Scientific Applications of GPS in Taiwan

by
Y.A. Liou

The Global Positioning System (GPS) has been applied in a wide range of applications in Taiwan, which may be divided into two major categories based on the platform of the receivers, namely ground-based and space-borne approaches.

For the ground-based approach, the island-wide GPS network of 16 receivers was established in 1989 as shown in Figure 1, and has been continuously providing measurements since 1990. After the destructive 1999 Chi-Chi earthquake (Mw 7.5), the number of GPS permanent network stations has been constantly and rapidly increasing at a rate of roughly 30 GPS receivers per year. At the time of the publication of this report, there are about 120 permanent station receivers around the island, while the number is expected to reach 200 in 2005. The network will become the densest (roughly one station per 180 km²) in the world after its setup is completed. Since most of the GPS network stations are equipped with surface meteorological measurement systems co-located with the weather station sites, its data can be used to extract atmospheric water vapor in addition to its tectonic applications. For the space-borne approach, Taiwan and USA space agencies will launch the ROCSAT3/COSMIC (ROC Satellite No. 3/Constellation Observing System for Meteorology, Ionosphere, and Climate) constellation in 2005. The ROCSAT3/COSMIC will consist of six low earth orbit (LEO) satellites that collect the GPS emitted signals occulted by the Earth’s atmosphere.

The Center for Space and Remote Sensing Research (CSRSR) at National Central University is leading in the research of GPS Meteorology on Taiwan. The Center maintains two permanent GPS sites, which, together with the Central Weather Bureau’s GPS stations provide the observation data essential for the investigation in the GPS Meteorology. Figure 2 shows the (a) Trimble 4700 GPS receiver and (b) Paroscientific Met3A Meteorological Measurement System installed by the research center. The Met3A system measures surface temperature, relative humidity, and pressure at high precision accuracy. Currently, the research topics that are covered by the Center include five major fields.
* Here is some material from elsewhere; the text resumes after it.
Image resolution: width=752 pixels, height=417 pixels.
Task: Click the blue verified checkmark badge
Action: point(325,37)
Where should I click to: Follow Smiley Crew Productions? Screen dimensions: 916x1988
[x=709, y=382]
Radio signals emitted by the GPS satellites are delayed by the atmosphere before they are received on the ground. The delay due to the wet component of the troposphere provides the opportunity for sensing water vapor with ground-based GPS. The data are processed using the GPS data processing software developed by the University of Berne to solve the carrier phase observables for excess optical path length (Beutler et al. 1996). Zenith wet delay was subsequently derived by subtracting zenith hydrostatic delay from the excess OPL, and mapped onto PW by a linear conversion scheme proposed by Bevis et al. (1994) where MET3A measurements are needed to derive the wet delay and perform the conversion. The magnitude of the conversion factor ranges from 0.160 in winter to 0.167 in summer based on calculations from 10-year (1988-1997) radiosonde measurements (Liou et al. 2000).
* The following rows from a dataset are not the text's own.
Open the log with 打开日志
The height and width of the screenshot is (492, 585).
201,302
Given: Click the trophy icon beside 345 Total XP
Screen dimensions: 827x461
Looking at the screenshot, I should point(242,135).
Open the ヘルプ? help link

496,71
Later, we examined three factors that would influence the accuracy of the sensing of precipitable water (PW) using the Global Positioning System (GPS) in the near tropics. The three factors are the baseline between any two GPS sites, the cutoff angle, and the total water vapor with a vertical column of the atmosphere (Liou et al. 2001). It was concluded that the rms difference between GPS and water vapor radiometer (WVR) observed PW scales with the variability of the total water vapor burden (PW); and accurate absolute PW estimates from the GPS data may be obtained for baseline lengths between 1,500 and 3,000 km at a cutoff angle near 12 degrees.
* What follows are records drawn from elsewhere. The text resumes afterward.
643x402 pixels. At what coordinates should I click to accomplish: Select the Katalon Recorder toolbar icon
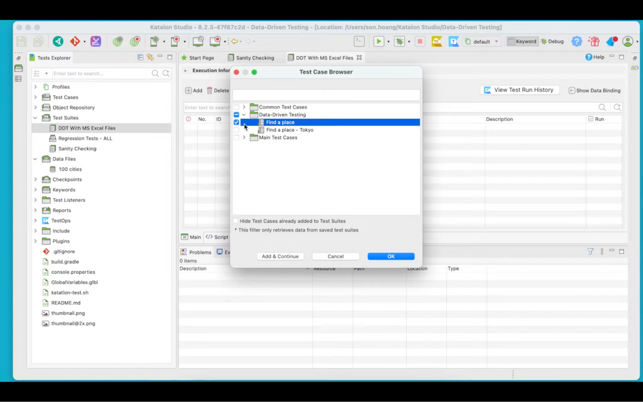[95, 41]
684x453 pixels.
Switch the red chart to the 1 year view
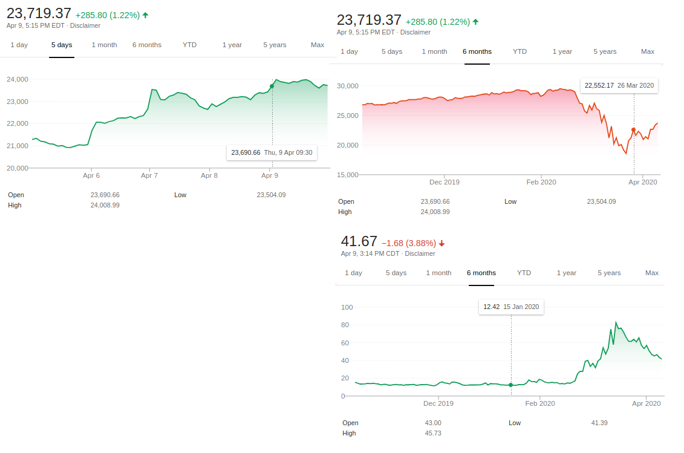pyautogui.click(x=562, y=51)
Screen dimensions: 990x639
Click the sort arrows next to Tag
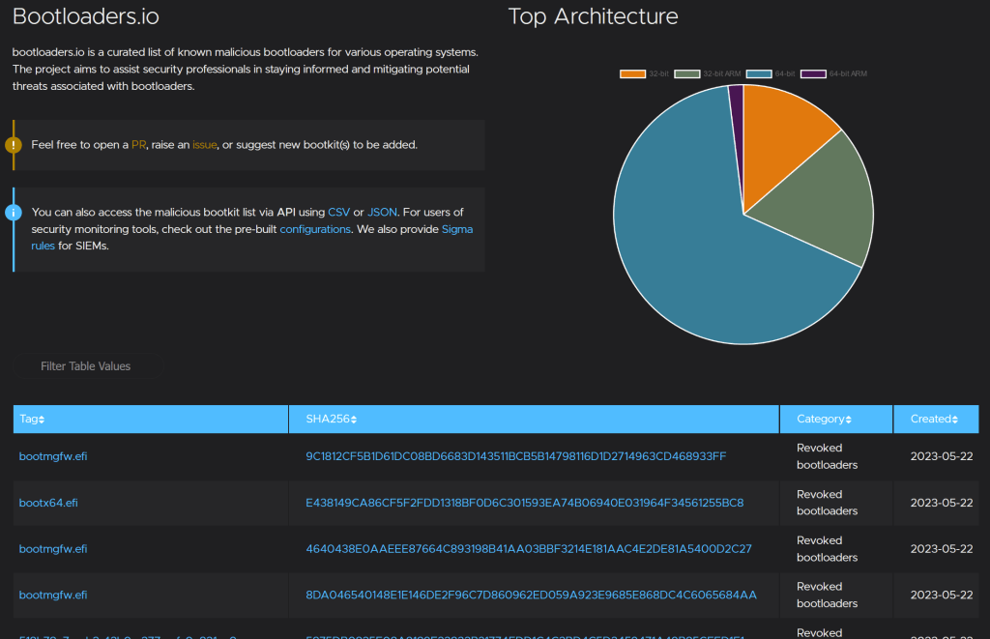(x=42, y=420)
GPS water vapor sensing is used to monitor the dynamics of the water vapor during severe weather systems (Liou and Huang. 2000). Typhoon Zeb, which caused serious damage in the Philippines, Taiwan, and Japan in mid-October 1998, is used as an example. It took 39 lives, destroyed 30 buildings, and caused agricultural loss of US$170 million in Taiwan. GPS data are analyzed from the Central Weather Bureau’s (CWB’s) three weather stations in Taiwan, and from a site in Tsukuba, Japan. Figure 3 shows the GPS-observed PW time series (Liou and Huang 2000, Liou et al. 2000b). The trend of the GPS-observed PW matches well with those from MM5 simulations and radiosonde observations. The figure demonstrates that PW is, in general, high before and during the occurrence of the typhoon, and low after the typhoon. PW increased from about 5 cm on DoY 285 (October 13) to near 8 cm or so on DoY 288 (October 16) when the typhoon was striking Taiwan, and, then, decreased to 2-3 cm after passage of the typhoon. In addition, GPS-observed PW depletion from 8 cm on DoY 288 to about 3 cm on DoY 290 is found to be consistent with radiosonde observations acquired at the Taipei weather station.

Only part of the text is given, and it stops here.